Raymond James Chief Investment Strategist Jeffrey Saut believes advisors and their clients need to get in tune with the markets. “I see good markets through July or August,” he said to a packed crowd at the firm’s annual independent-advisor conference in Dallas in late April.
Saut also emphasized something he’s been saying in his regular blogs for the broker-dealer: “There’s a decent probability that we are in a secular bull market that has a decade or so to run.”
The investment expert told advisors (in his April 22 note), “I don’t think that ‘sell in May’ kind of strategy is going to work this year,” pointing to the fact that the market is “far from the overextended levels reached at the prior peaks of early 2000 and October of 2007.”
Stocks do not look overvalued, he added. “Indeed, on a trailing EPS basis the SPX is trading at 15.1 times trailing earnings and 13.7 times forward estimates. Juxtapose that to 25.1 times estimates in 2000 and 15 times at the 2007 peak.”
There are many factors driving his positive outlook, including higher housing prices, the return of manufacturing to the U.S. and the growth of the energy sector.

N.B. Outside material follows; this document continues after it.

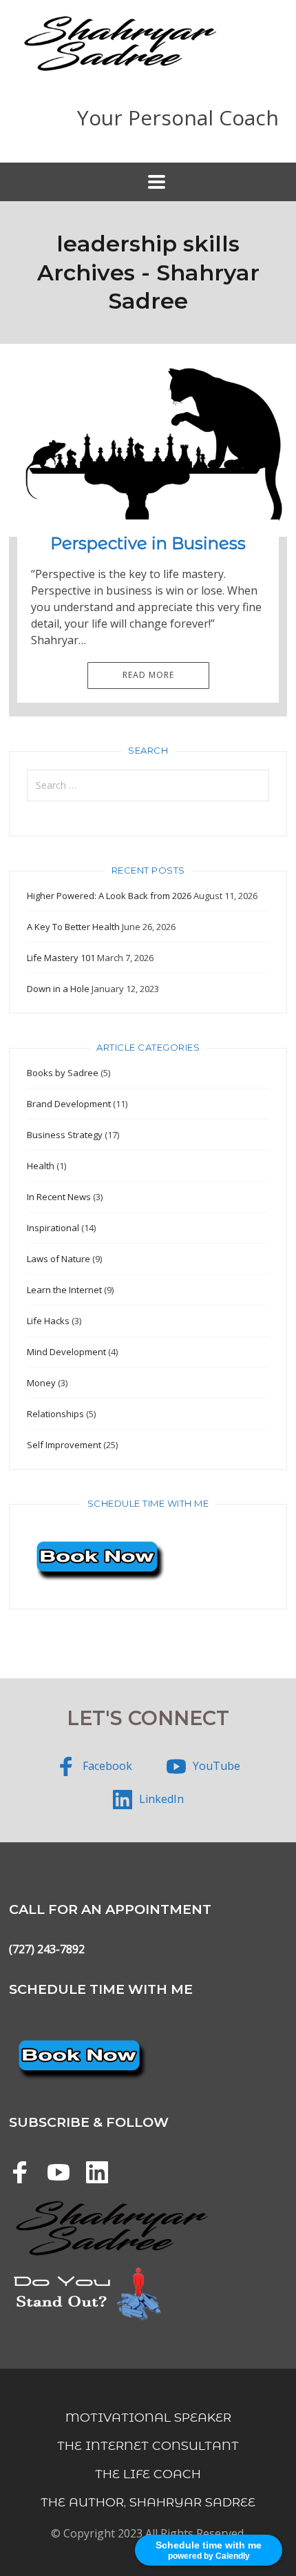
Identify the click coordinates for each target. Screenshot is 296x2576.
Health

The expert pointed to the continued growth of the middle class in many overseas markets as another significant and positive long-term trend. Some 46% of the S&P 500 companies’ sales, and 40% of profits, come from outside the U.S., he said. “Meanwhile, recession risks from Europe are fading.”

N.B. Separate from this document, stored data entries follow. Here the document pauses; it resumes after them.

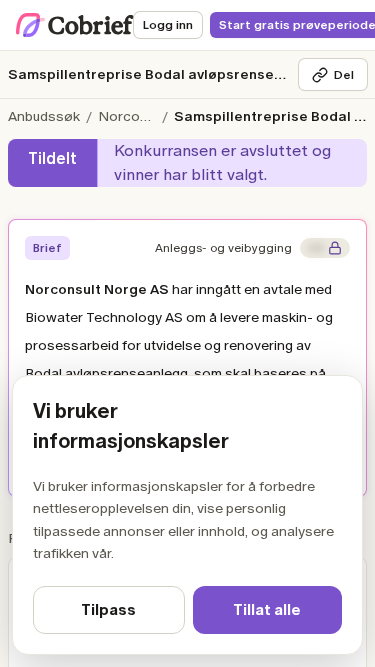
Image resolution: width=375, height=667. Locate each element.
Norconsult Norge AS (129, 116)
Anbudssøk (44, 116)
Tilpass (108, 610)
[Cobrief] (75, 25)
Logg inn (168, 25)
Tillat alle (267, 610)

If the markets take a quick tumble, Saut says to jump in: “Accordingly, any correction affords investors the opportunity for new buying in favorably rated stocks. Indeed, if you want to catch a wave you have got to grab a board and get into the water!”

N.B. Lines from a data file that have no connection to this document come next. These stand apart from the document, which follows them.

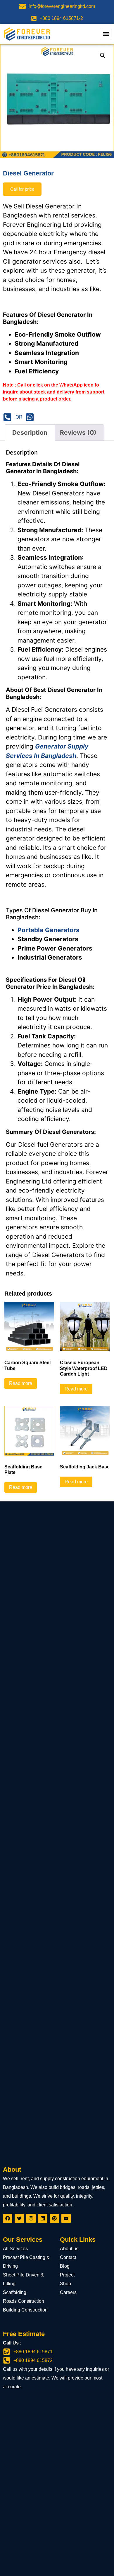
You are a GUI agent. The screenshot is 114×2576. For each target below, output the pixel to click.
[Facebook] (7, 2218)
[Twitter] (19, 2218)
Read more (20, 1383)
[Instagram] (31, 2218)
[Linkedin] (42, 2218)
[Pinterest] (54, 2218)
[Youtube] (66, 2218)
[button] (106, 34)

Meanwhile, Charles Schwab Chief Investment Strategist Liz Ann Sonders has been telling advisors that the U.S. is truly undergoing a manufacturing and energy renaissance, particularly in recently depressed Midwestern states such as North Dakota, Sonders said in a keynote address before the Financial Planning Association’s New York chapter in early May.
“Someone asked me in a Q&A, ‘What’s your favorite emerging market?’ and ‘Middle America’ was what came out of my mouth,” said Sonders at FPA-New York’s annual summit. “Now when I’m asked what’s my favorite emerging market, I answer Middle America.”
Thanks to this renaissance, U.S. is “not just paper wealth” anymore, she said, predicting that U.S. household net worth would hit an all-time high in 2013.For every 100 jobs created in petroleum refining, another 1,190 additional related jobs are created, Sonders noted.
Further, she recalled a recent trip to China, where several representatives of the American Chamber of Commerce in China told her: “We think over the next 10 years, we’ll be bringing our business back to the U.S.”